There are many definitions of ‘addiction’, but it has been described as a habit that is very difficult to break and which produces a positive feeling, at the same time getting rid of a negative one. Abuse of substances; including pharmaceutical drugs and alcohol, may lead to someone becoming substance dependant or, addicted. Many people with these types of severe addiction will stop only when it is perceived that the abuse is threatening their life.
Substance abuse is often a life style choice that people move in and out of over time but there is no single pathway to its development. It is a combination of risk factors and there are no simple answers to the question of ’cause’. Some experts say that use is due to social influences but abuse is due to psychological influences.
Obviously, the effects of drugs, alcohol or other substances vary but they tend to share the following pharmacological properties:
- Pleasurable psychic effects
- The effects are rapid in onset
- These properties make psychological dependence likely
- With repeated exposure, tolerance happens requiring an increased dosage to obtain similar effects
- Withdrawal symptoms occur on reducing or ceasing use
Substance abuse falls into ‘The three C’s of addiction’:
- Behaviour ranging along the Craving-Compulsion spectrum
- Continued use despite adverse consequences
- Loss of Control
Reasons for taking Drugs/Alcohol:
- Emotional factors – to increase self esteem, reduce anxiety, avoid making decisions or to assert independence
- Physical reasons – to block pain, increase energy, attempt to feel relaxed, to reduce sensations or to get a ‘buzz’

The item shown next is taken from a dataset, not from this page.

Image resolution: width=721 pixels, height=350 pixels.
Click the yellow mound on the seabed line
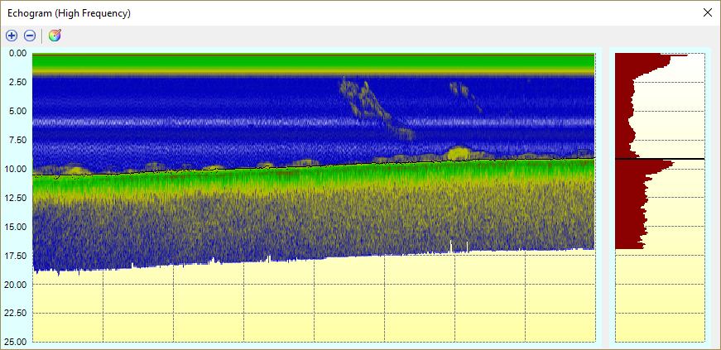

- Social reasons – to be ‘one of the gang’, overcome shyness, escape loneliness and to aid communication
- Intellectual reasons – to reduce boredom, to satisfy curiosity, to understand self or the world better
- Environmental reasons – the popular acceptance of a drug & alcohol culture, difficult family situations, poor role models or a pressure to mature early
There is no single cause for substance abuse leading to addictive behaviour, but there are 5 main factors usually involved:
- Genetics – only a small role
- Gender – more males than females are addicted to substances or gambling but more females develop eating disorders
- Family factors – e.g. discipline or bonding issues, parental addictive behaviour and/or attitudes towards the issue
- Childhood assault/ trauma – a very clear link, resulting in low self image, shame, guilt and a feeling that the world is unsafe
When one or more of these factors are involved, the person is certainly more at risk, but other issues also affect the possibility of addiction; such as availability, cultural acceptance, underlying psychiatric disorders and general personality traits of impulsiveness, risk taking and rebelliousness.
How is Substance abuse treated?
As there is no one ’cause’, there is no one treatment and it is found that different individuals respond best to different treatments. However, there are three main models of treatment.
- Emphasising the drug – temperance models e.g. A.A, G.A, N.A
- Emphasising the person – spiritual, educational and disease models e.g. abnormalities in personality, dysfunctional family structures
- Emphasising the environment – looking at social learning, modeling and sociopolitical models e.g. social inequality, powerlessness and marginalization
To stop the excessive use of drugs, alcohol etc, it is often necessary to ascertain the person’s positive aspects of the substance, (see above), before any changes can be made. Generally, therapists have found that there is a high relapse rate and resistance to change but never the less, it is possible for a motivated person to stop substance abuse, usually with the help of therapy.